- Your instructions: The result should be every line of the listing that contains "Matematik".

- Source data:
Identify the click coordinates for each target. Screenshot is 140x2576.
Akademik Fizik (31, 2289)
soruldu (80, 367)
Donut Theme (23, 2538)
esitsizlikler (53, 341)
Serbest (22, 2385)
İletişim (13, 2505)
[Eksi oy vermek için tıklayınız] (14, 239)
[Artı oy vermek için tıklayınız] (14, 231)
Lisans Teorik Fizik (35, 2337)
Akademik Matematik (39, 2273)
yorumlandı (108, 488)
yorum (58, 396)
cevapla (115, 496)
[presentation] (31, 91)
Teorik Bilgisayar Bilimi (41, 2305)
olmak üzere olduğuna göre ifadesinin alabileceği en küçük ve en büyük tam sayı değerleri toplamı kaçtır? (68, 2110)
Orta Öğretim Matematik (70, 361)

- Answer to the problem:
Akademik Matematik (39, 2273)
Orta Öğretim Matematik (70, 361)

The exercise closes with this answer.